By Chike Onwuegbuchi
27 March 2020   |   4:11 am
Worried by inability of executive orders to achieved the desire impact of promoting use of local skills as well as patronage of indigenous software, the federal government has resolved to pursue a legislation...

Worried by inability of executive orders to achieved the desire impact of promoting use of local skills as well as patronage of indigenous software, the federal government has resolved to pursue a legislation to assist in achieving its goal in this regard, Nigeria CommunicationsWeek has learnt.

This was fallout of recent meeting between Dr. Isa Ali Ibrahim Pantami, minister of Communications and Digital Economy and members of Institute of Software Practitioners of Nigeria (ISPON) in Abuja.

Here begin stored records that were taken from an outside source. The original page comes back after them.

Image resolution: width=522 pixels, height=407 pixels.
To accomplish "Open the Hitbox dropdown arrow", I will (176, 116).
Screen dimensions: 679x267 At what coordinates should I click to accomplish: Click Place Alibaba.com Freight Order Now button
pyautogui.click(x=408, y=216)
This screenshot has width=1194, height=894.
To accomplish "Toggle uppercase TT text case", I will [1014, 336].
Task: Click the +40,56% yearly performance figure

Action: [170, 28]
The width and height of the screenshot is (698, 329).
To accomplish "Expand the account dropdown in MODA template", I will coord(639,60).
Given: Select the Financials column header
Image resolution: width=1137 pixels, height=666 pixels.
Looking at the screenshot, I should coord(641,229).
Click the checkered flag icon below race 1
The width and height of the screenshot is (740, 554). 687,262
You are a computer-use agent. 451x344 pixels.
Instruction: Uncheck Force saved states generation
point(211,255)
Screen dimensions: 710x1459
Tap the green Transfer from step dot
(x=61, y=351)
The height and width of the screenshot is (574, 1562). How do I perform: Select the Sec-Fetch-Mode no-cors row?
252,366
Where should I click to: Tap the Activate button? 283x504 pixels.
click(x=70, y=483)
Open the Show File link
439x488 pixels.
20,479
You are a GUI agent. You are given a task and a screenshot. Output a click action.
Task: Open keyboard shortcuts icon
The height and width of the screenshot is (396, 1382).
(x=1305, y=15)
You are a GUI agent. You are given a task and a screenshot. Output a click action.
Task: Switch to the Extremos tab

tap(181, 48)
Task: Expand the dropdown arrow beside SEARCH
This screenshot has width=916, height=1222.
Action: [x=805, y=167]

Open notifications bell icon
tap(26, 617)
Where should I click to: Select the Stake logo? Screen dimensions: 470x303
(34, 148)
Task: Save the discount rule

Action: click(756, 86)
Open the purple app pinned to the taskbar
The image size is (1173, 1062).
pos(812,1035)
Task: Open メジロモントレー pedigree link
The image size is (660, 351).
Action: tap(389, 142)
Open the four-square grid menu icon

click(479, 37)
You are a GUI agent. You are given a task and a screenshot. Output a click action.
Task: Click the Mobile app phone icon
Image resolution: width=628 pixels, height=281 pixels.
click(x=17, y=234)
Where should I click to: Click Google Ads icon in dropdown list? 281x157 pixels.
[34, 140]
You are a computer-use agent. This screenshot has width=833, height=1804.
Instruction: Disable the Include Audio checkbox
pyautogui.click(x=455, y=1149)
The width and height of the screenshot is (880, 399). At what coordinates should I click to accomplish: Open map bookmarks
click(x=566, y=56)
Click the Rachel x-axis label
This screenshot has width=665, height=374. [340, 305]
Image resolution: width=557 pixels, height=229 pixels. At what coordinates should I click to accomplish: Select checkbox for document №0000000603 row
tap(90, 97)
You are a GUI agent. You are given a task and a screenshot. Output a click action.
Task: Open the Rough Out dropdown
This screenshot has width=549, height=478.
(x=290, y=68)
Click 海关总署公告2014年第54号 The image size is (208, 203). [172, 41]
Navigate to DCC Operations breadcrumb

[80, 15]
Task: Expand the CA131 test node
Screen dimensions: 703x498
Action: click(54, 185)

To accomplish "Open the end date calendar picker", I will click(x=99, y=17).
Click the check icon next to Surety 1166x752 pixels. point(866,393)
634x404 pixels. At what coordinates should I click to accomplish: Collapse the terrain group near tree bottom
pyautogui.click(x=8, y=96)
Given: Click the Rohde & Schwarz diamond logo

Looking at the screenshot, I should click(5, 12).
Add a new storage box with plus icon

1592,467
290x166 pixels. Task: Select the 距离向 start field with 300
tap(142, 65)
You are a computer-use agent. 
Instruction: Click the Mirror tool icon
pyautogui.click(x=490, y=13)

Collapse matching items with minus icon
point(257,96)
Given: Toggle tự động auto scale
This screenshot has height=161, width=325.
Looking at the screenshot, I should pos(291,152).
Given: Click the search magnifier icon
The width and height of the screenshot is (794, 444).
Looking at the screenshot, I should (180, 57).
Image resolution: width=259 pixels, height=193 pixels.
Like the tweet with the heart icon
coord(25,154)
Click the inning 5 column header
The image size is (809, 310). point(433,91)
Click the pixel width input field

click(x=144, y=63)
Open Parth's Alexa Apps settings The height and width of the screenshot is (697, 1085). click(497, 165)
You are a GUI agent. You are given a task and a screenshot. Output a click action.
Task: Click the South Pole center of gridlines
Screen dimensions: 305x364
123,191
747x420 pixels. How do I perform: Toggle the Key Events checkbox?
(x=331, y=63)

According Dr.Yele Okeremi, president, Institute of Software Practitioners of Nigeria (ISPON), “what I see from the outcome of the meeting as most pressing according to the minister is working together to move beyond executive orders, rather than executive orders having legislations to guarantee development of software in Nigeria.

“That to me is the most interesting and actionable outcome of the meeting, there are several other outcomes which are not really new, anybody can say give preference to indigenous software which is what executive orders 3 and 5 are trying to address.

“When it becomes legislation, it means it can be enforced. I think that is a very good move. Other things that have been said, is close interactions between government side and private sector which is good. I also heard about interaction between academia and the industry, these has been challenges people have been discussing, I think the big deal is having that legislation if that will come on stream I will say we have achieved something really nice.

Responding on whether government agrees on pushing for legislation, Dr. Okeremi said: “Actually we didn’t have the minister’s buy-in, it was the minister that solicited our buy-in to having legislation. You know the minister has been around for a while from DG NITDA he has that benefit of having seen some of the challenges and he said having run some of the challenges in NITDA where it got to a level they were calling EFCC to detain some chief executives of MDAs for flaunting the executive orders, he realized that the best way to make this work is by legislation. I hope it works.

Speaking on human capacity issues, Chinenye Mba-Uzoukwu, managing director, InfoGraphics Nigeria, stressed the need to build a local content economy and that software should be geared towards building human capacity.

“Nigeria must expand its cloud to encompass all its generations wherever they may live, work and play. Nigeria is not educating enough of its people to power a digital economy.

78% stop formal education at JSS 2 lacking even digital literacy skills for self-help, entrepreneurship let alone innovation.

“In particular, it must enable its youths with the fundamental skills required to be participants in the 21st Century digital economy.

“Technology will be critical in offering national content for leveraging multiple learning modalities, so students can experience learning differentiated to their particular needs and learning styles,” he said.